Fue una llamada, avisando del primer contagio. Al principio, no hubo más problemas. Sin embargo, mi mente empezó a atar cabos. A ver… uno, dos, tres, cuatro,… ¡mierda, mierda, mierda!. Una larga espera en urgencias, la primera desde que estoy en este país, confirmó los peores presagios. Estaba contaminado. Infectado. Corrompido. Apestado. Diez días de encierro en casa fue la sentencia impuesta por la doctora. Un cautiverio involuntario, separado del resto del mundo. Pero no es posible, dije yo, una y otra vez. ¡Soy inocente!. Pero las evidencias eran claras y contundentes, en forma de puntitos rojos. Tenía la varicela.

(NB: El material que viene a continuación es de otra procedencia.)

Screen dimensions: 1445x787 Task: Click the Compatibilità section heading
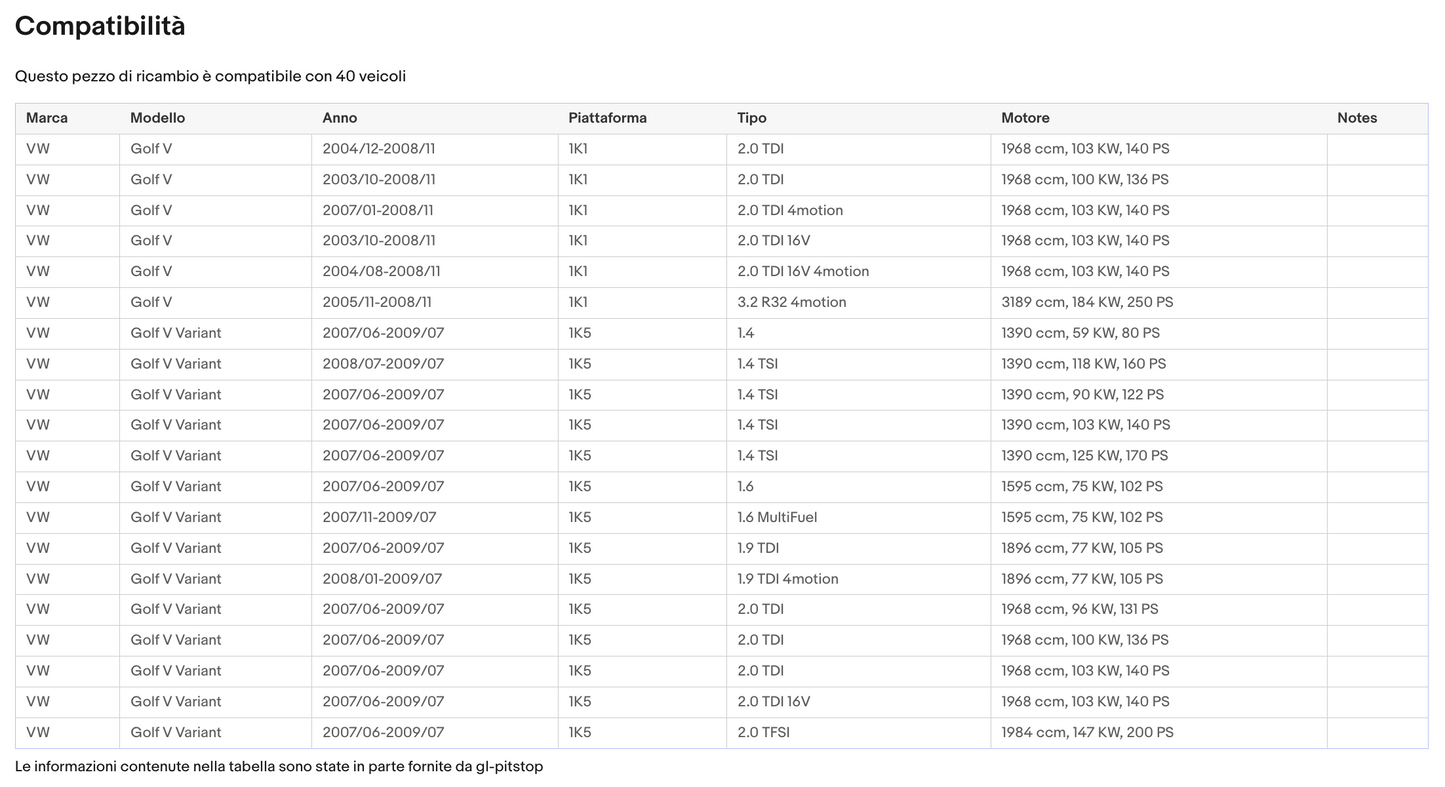[100, 27]
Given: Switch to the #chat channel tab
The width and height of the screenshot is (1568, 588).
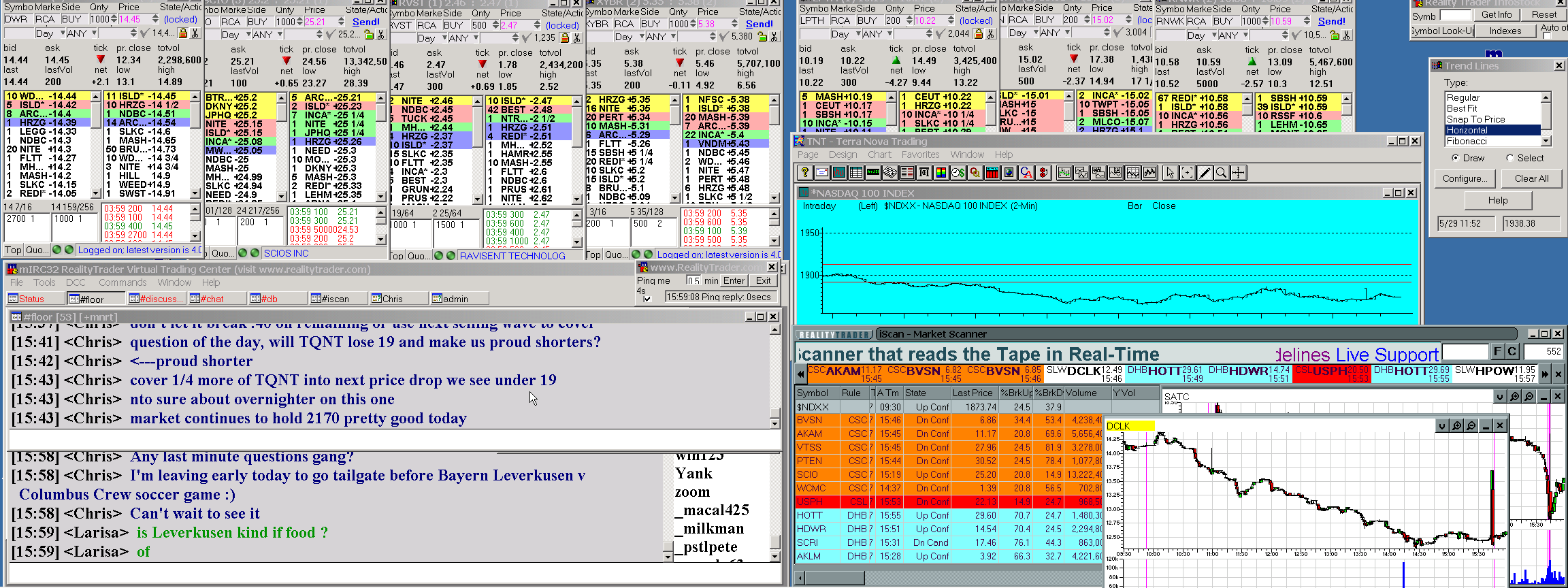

Sí, en efecto. Esa varicela que solo se puede agarrar una vez. Esa que, una vez la pasas, quedas supermegainmunizado de por vida, en ésta y en la siguiente. Esa varicela de la que es imposible que puedas volverte a contagiar. Una verdad como un puño. Un dogma incuestionable. Uno de esos en los que creía yo ciegamente hasta aquel miércoles que parecía un miércoles cualquiera.


4 comentarios:

Aarthi dijo...

Álex, me habías asustado, jajajaja!!

:)

Andrea.

Anónimo dijo...

Hostia Alex....no fotis !!!! com et trobes ??? diuen que cuan mes gran ets ...es pasa pitjor....espero que no et piqui molt...aguanta tot el que puguis i no et rasquis...ni surtis al carrer.....!! ja semblo ta mare !!
Un petó molt gran ....Cuidat ....Esther

Laura dijo...

Jajajaja, la verdad es que alivia cuando una lee "varicela", qué dramaticón estás hecho!! XDD

Besos miles, no te rasques y aprovecha pa leer! ;)

Ánimo!!!!!!!!!

Àlex Cubero dijo...

Bueno, entendedme, era solo para ponerle un poco de emoción al asunto! Y tranquilos, es bastante leve. Gracias por los ánimos!